Tela marinera en Alcalá con Abu Omar:
–Habla de una cierta degradación europea. ¿Y no le preocupa la violencia contra las mujeres bajo una pretexto religioso que ocurre en los países musulmanes? Me refiero, por ejemplo, a la lapidación.
–Eso era antiguamente, ya casi no existe. Si un hombre casado o una mujer casada cometen adulterio se necesitan cuatro testigos presenciales. Casi no se da.
–Pero todavía suceden y le preguntaba qué le parecen los latigazos y las lapidaciones.
–Son leyes de Dios, que puso leyes para conservar a la gente, no para matarla. Por ejemplo: cortar la mano.
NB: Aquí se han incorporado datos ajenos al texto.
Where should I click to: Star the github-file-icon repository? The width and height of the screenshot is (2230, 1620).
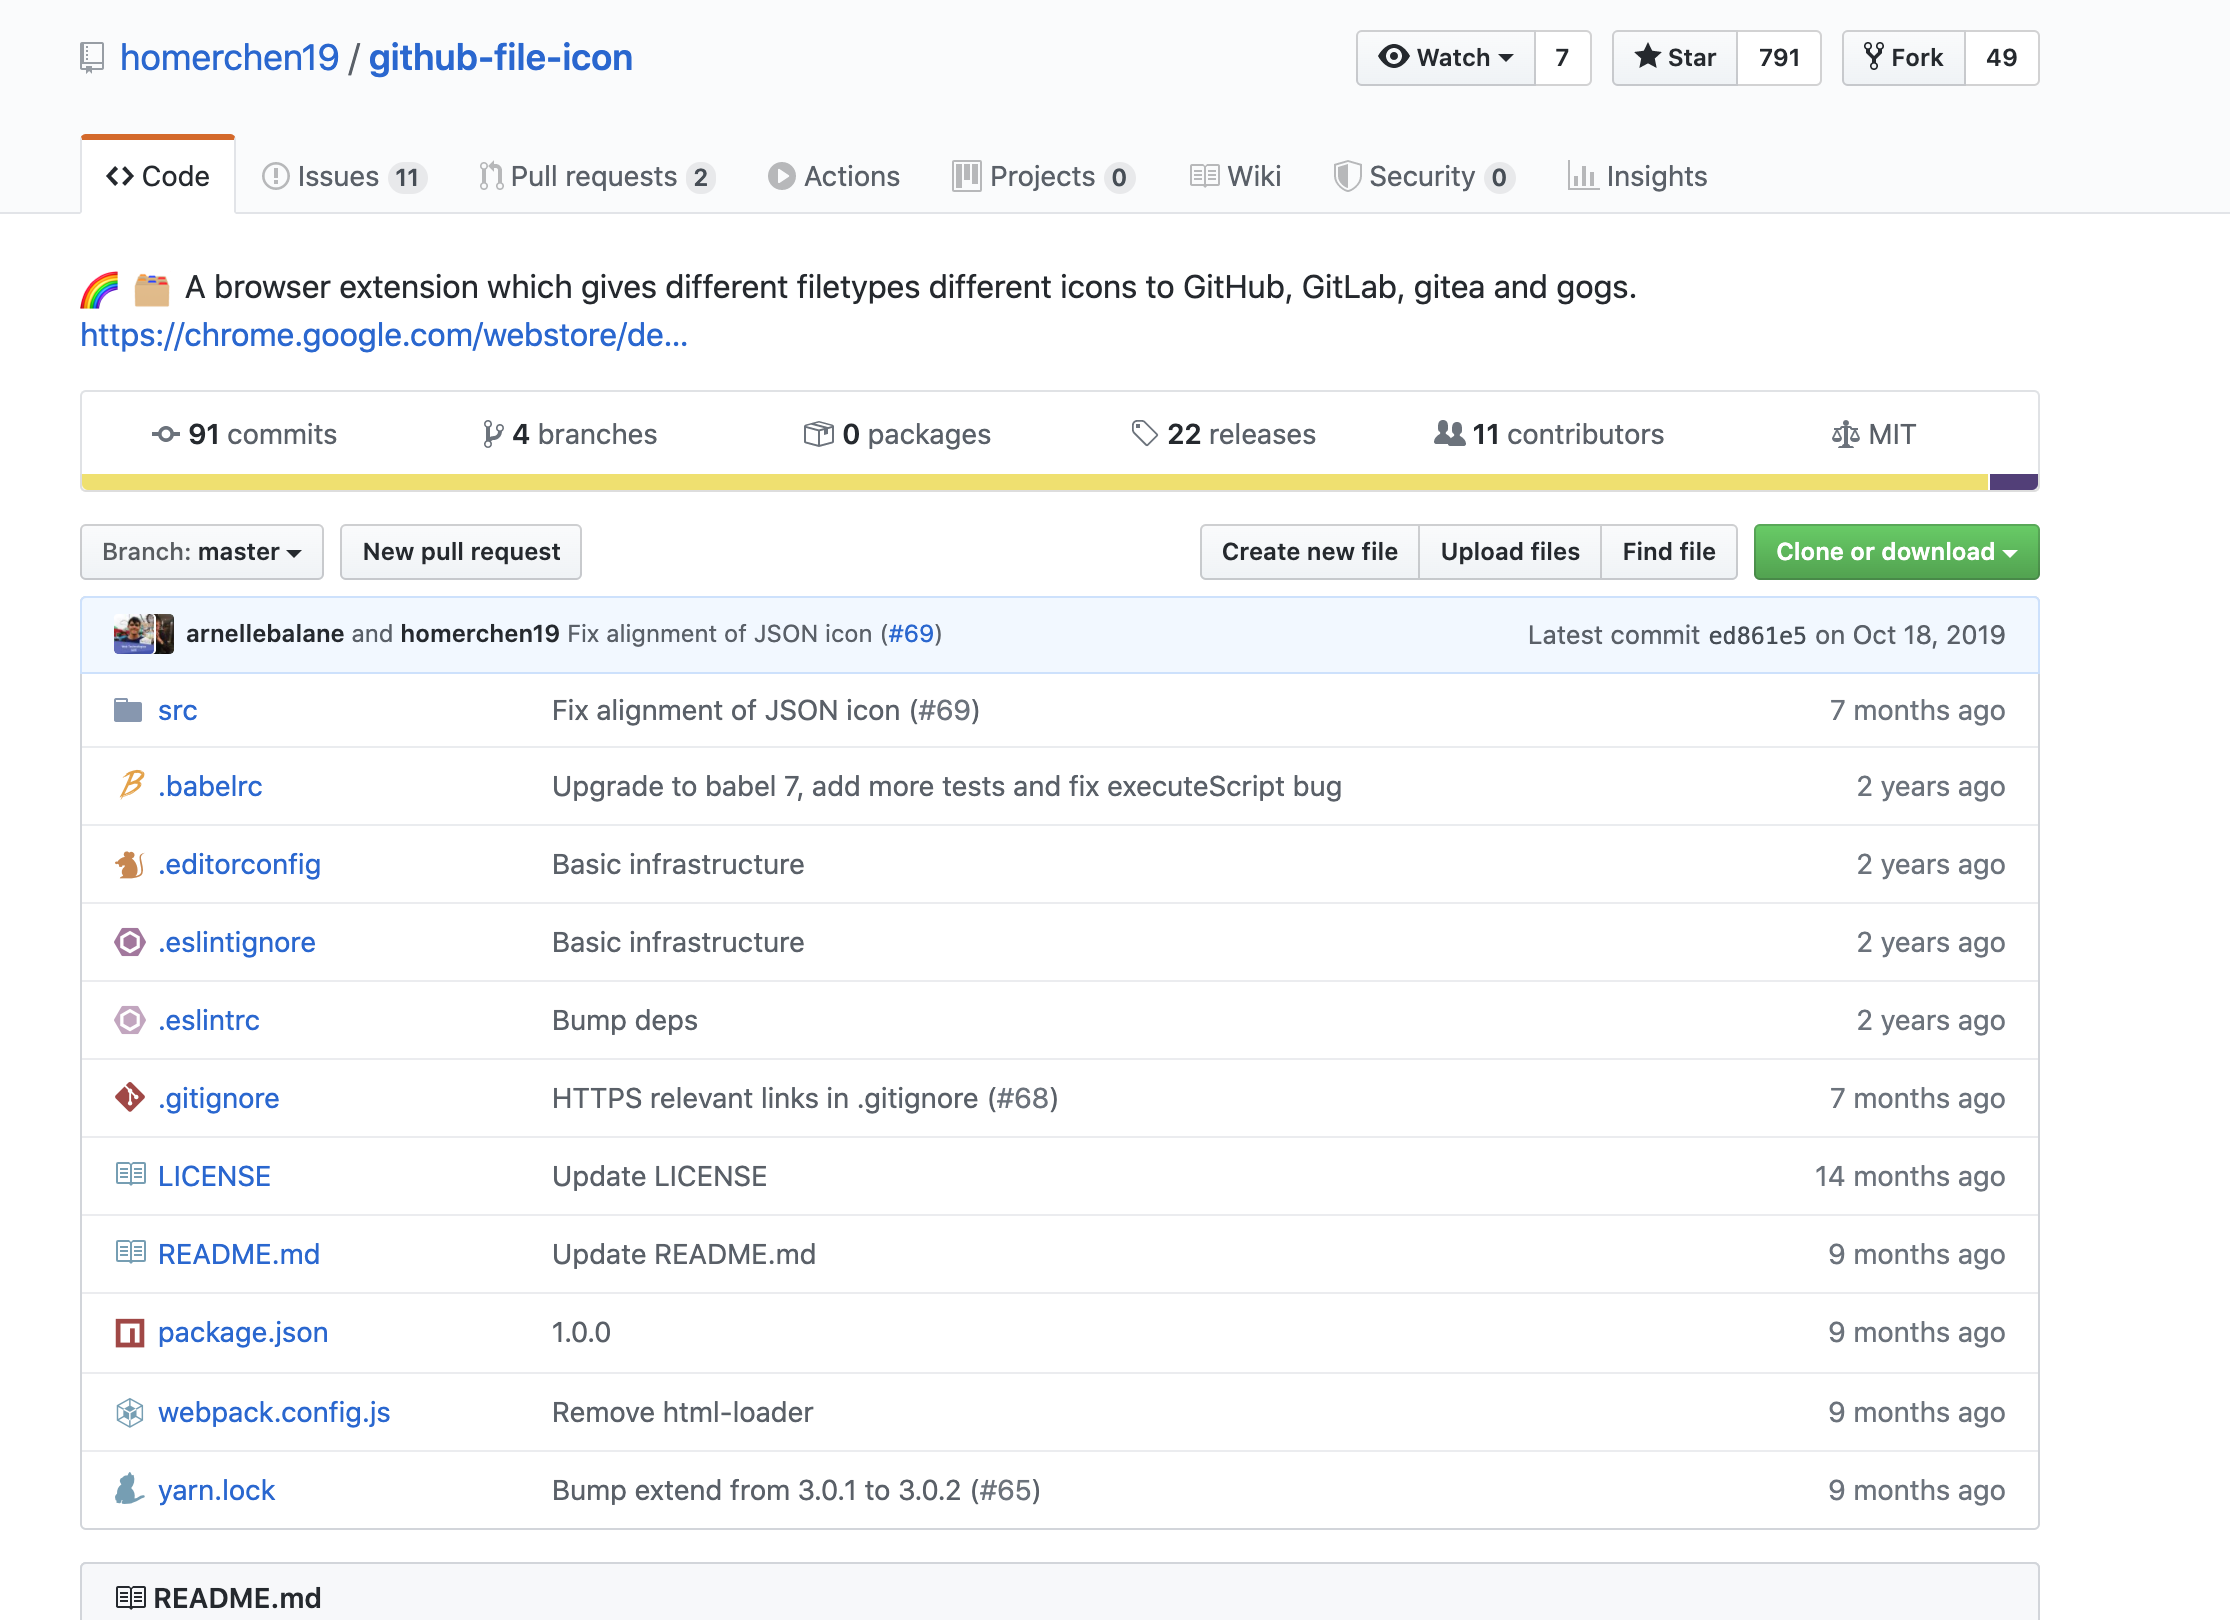[1675, 58]
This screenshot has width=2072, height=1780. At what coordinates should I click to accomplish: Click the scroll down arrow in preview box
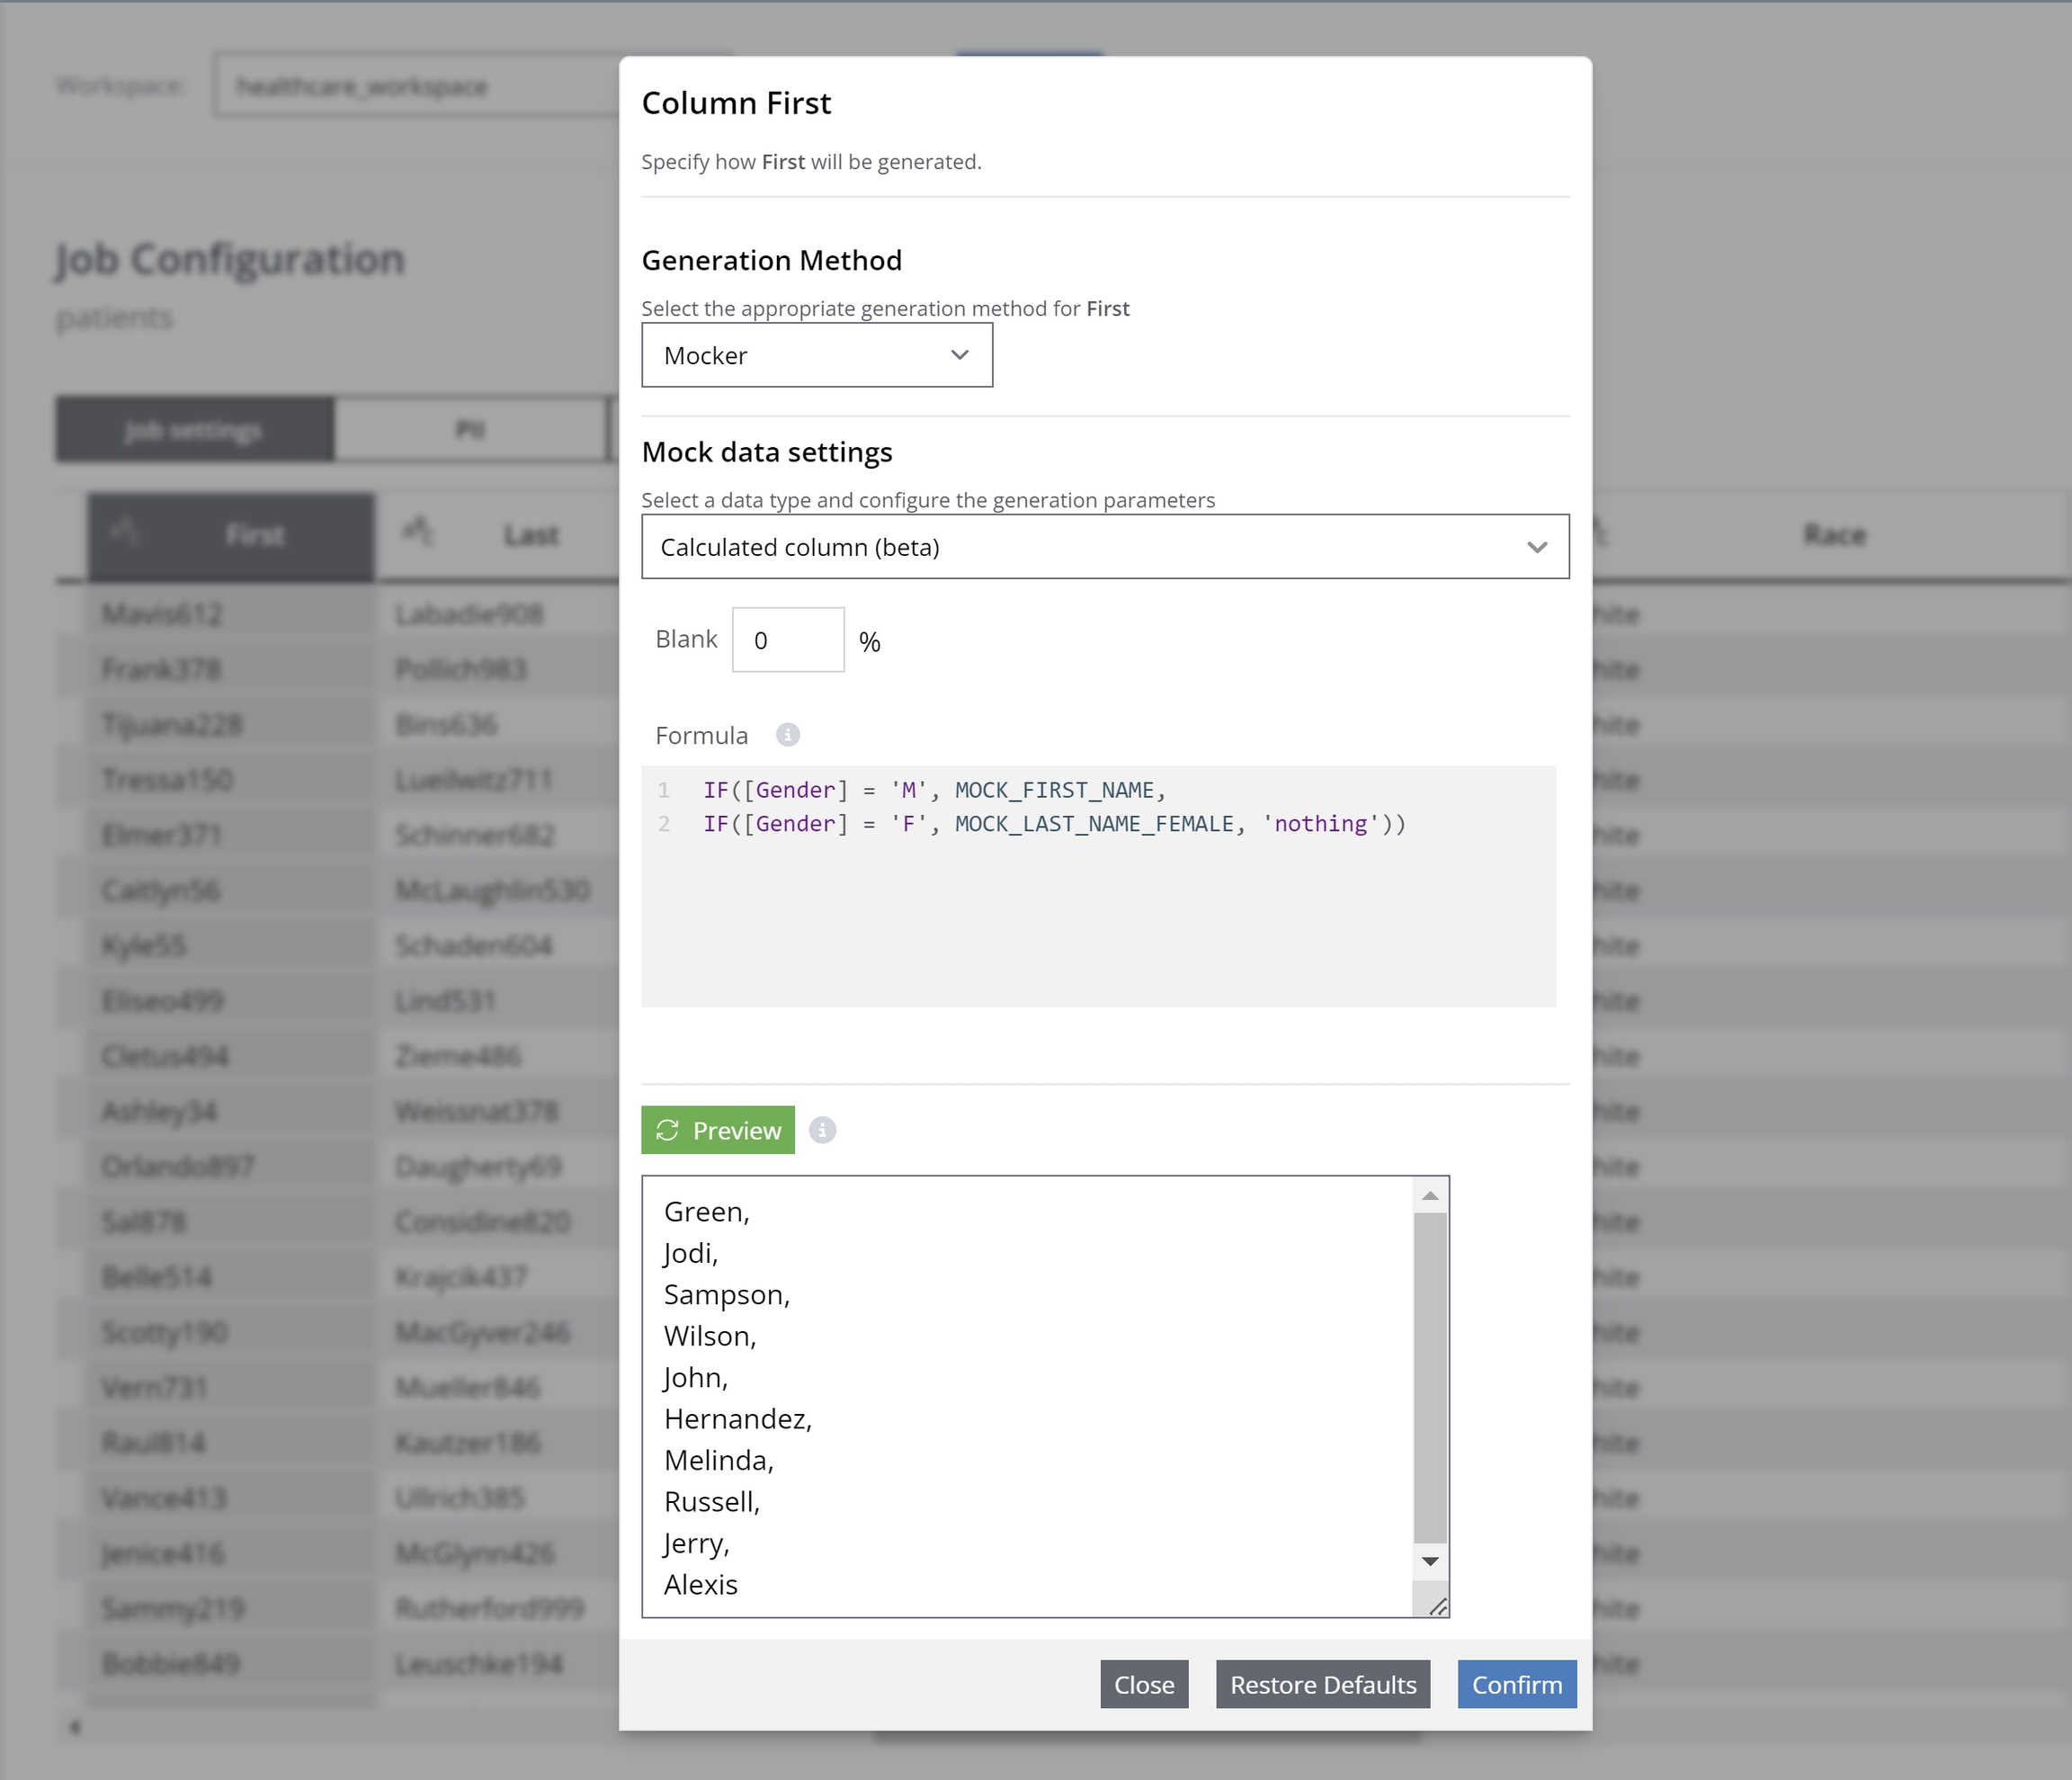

Si cortamos la mano sólo a uno servirá para prevenir que el resto robe. Si lapidamos a una persona entonces la gente se cuidará. Pero ahora en Europa están las playas nudistas… [menea la cabeza con tristeza] …con las mujeres desnudas delante de sus familias… está completamente lejos de toda religión.
–¿Pero no le parece un poco cruel lapidar o dar latigazos a alguien, por muy reprochable que le parezca su conducta?
–Yo soy de Egipto y allí eso no existe. Es muy difícil reunir cuatro testigos. Pero si los hay entonces hay que aplicarlo a los que están casados, sea el hombre o la mujer o bien ambos. Si no están casados: 80 latigazos.
–Pues aunque suceda pocas veces, aquí horrorizan ese tipo de castigos.
–Posiblemente es algo muy cruel. Pero tu tienes que prevenir, igual que hay leyes y hay cárcel. Y no lo haces para no ir a la cárcel. El islam te deja casarte hasta con cuatro mujeres –y el cristianismo casó al rey Salomón con mil mujeres– por una razón: antes los hombres morían mucho y había muchas viudas. Y sigue habiendo más mujeres.
–Personalmente: ¿Le parece cruel lapidar sí o no?
–Son leyes de Dios. Si tengo fe en Dios no puedo decir que es cruel. Trato de obedecer y no hacer esas cosas para no llegar a esa situación.